Victoire Ndong
Bio 220 Tuesday lab
Instrutors: P.Gruber & A.Springer
ABSTRACT FOR APOPTOSIS EXPERIMENT
Apoptosis is a programmed cell death which helps regulate the number of cells in a multicellular body and it also helps get rid of cells with damaged DNA in an orderly manner. Apoptosis can be induced by external and internal signals. Those signals will cause cells to aggregate and recruit procaspases which are polypeptide chains that will be activated and initiate the caspase activity. Caspases are members of a family of proteases that are involved in apoptosis. They can be present in the cell as inactive procaspases (polypeptides) that need to be activated by proteolytic processing.
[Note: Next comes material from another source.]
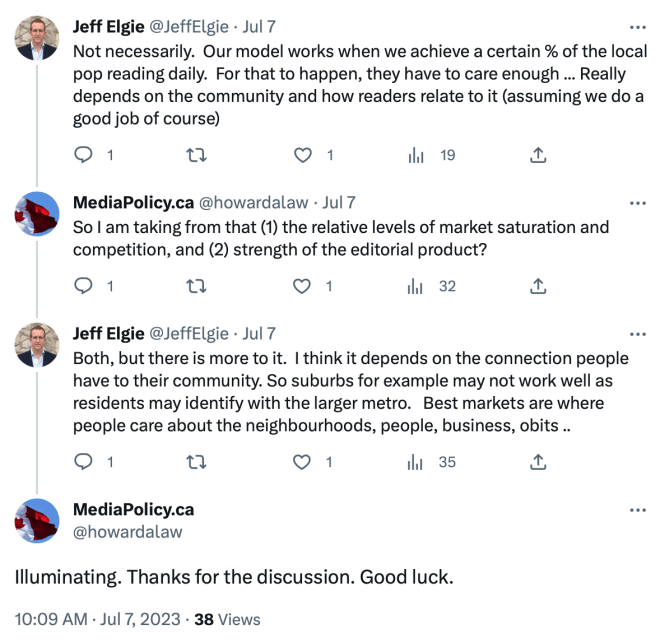Click the 38 Views count
Viewport: 660px width, 643px height.
pos(227,619)
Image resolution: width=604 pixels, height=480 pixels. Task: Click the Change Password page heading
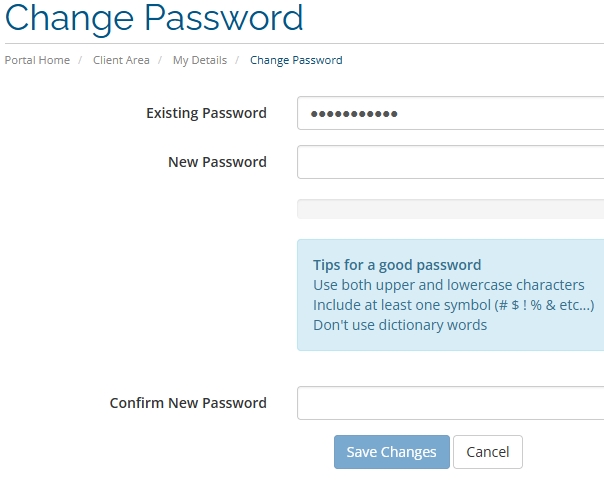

There are two types of caspases: Initiator caspases which autoactivate themselves (procaspase-8) and effector caspases like (procaspase 3). The caspase cascade is a series of events that includes the condensation of the chromatin, the fragmentation of the nuclei and the reorientation of the membrane phospholipids. SO in general the role of caspase is to stop DNA replication, disrupt the nucleus membrane and mark the cell for macrophage uptake. The activation of caspase is an essential step during apoptosis. In our experiment, we tried to measure the impact of camptothecin on caspase activity and apoptosis induction by comparing MDCK cells treated with camptothecin to MDCK cells that were not treated. For that we stained MDCK cells with D2-R110 stain which is a substrate for many caspases. When caspases are activated they cleave the two attached aspartic acids causing R110 to fluoresce green. We then compared the digital pictures we took and calculated the percentage of fluorescing cells. Our results showed that 73.4% of the cells treated with camptothecin were showing green fluorescence (thus caspase activity) while only 2.95% of untreated cells were showing fluorescence. From the large difference in number of apoptotic cells between the treated and the control cells, we can say that camptothecin had an important impact on caspase activation thus apoptosis.